WORK TO COMPLETE: Output the full listing below exactly; the images stay out.

☆ ☆ ☆ ☆

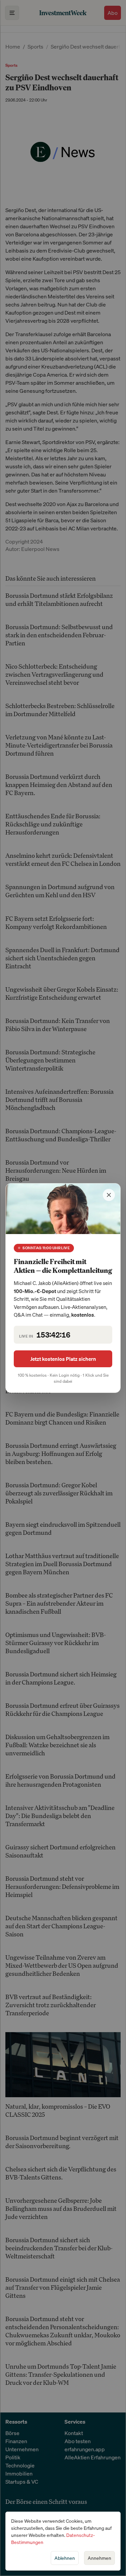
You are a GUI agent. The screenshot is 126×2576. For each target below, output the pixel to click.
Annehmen (99, 2558)
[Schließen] (109, 1195)
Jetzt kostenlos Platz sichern (63, 1358)
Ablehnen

☆ ☆ ☆ ☆

WRITTEN SOLUTION:
You are a GUI agent. The screenshot is 126×2576. For each target below, output the pixel to click.
Annehmen (99, 2558)
[Schließen] (109, 1195)
Jetzt kostenlos Platz sichern (63, 1358)
Ablehnen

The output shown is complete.